To Stain endomembranes (all at room temperature):

• Remove media and fix cells for 10 min, room temperature in PBS with either 4% formaldehyde. The inclusion of glutaraldehyde reduces staining of internal membranes and is best avoided.
• Wash the cells three times with 50 mM ammonium chloride or glycine PBS. The primary amine quenches any unreacted aldehyde groups in the sample, eliminating a source of non-specific binding and autofluorescence.
• Permeabilize 5 min, room temp. in PIPES-BS containing 20 µM digitonin. The concentration was empirically determined. A brief permeabilization step preserves lipid staining much better than including it throughout the protocol.
• Rinse three times in PIPES-BS
• Optional: Incubate 30 min in antibody solution containing  an empirically determined concentration of GST-tagged lipid binding domain
• Incubate 30-60 min on ice in antibody solution (10% normal goat serum; PIPES-BS: 137 mM NaCl, 2.7 mM KCl, 20 mM PIPES to pH 6.8 with NaOH) containing empirically determined dilutions of lipid antibodies, such as anti-PtdIns4P (Echelon biosciences Z-P005, 1:200) or anti-GST if previous optional step was employed (Millipore AB3282, 1:100). The antibodies are generally specific enough not to require a pre-blocking step; inclusion of 10% goat serum appears sufficient to avoid non-specific binding in our hands. We use goat serum because all of our secondaries are relied in goat; ensure you are careful to match blocking sera with your antibody sera! PIPES is buffer is used, but Tris or HEPES at pH 7.4 do work as well. Avoid PBS - the phosphate (~12 mM) acts as a competitor for many of the lipid probes.

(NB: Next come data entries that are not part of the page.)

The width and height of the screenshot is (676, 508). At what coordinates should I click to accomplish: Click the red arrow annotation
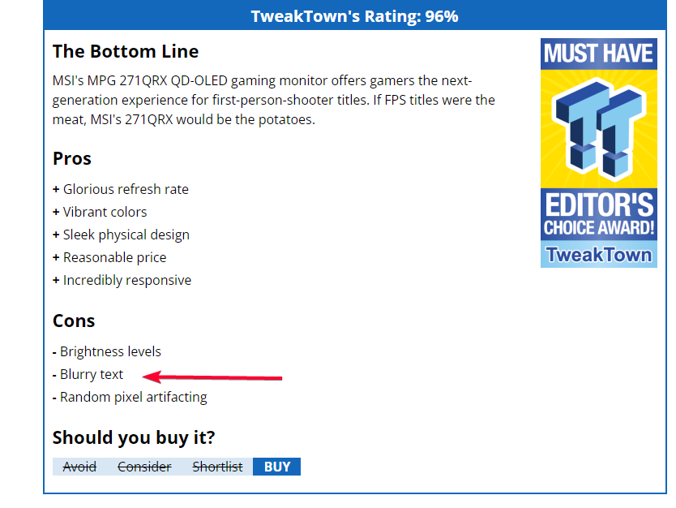pyautogui.click(x=212, y=377)
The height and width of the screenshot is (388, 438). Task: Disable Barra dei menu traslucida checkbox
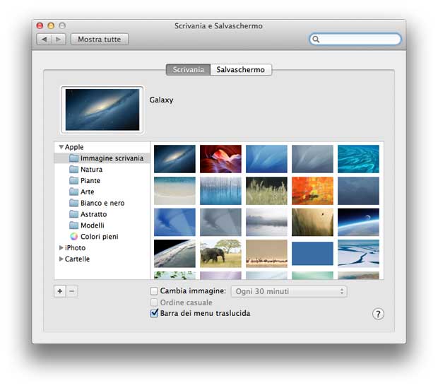[154, 313]
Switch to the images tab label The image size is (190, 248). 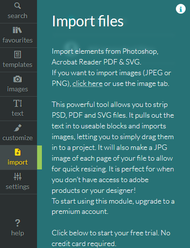tap(18, 89)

• Briefly rinse in PIPES-BS
• Incubate 30-45 min in antibody solution containing appropriate fluorescent secondary antibodies.
• Rinse four times in ice-cold PIPES-BS
• Fix 10 min in 4% formaldehyde.
• Rinse three times in PBS and once in ultra-pure water (to remove salt)
• Mount in ProLong Gold ± DAPI. Slides can be imaged immediately, or for best results allow mountain to cure for 24 hours at room temp. before sealing with nail varnish.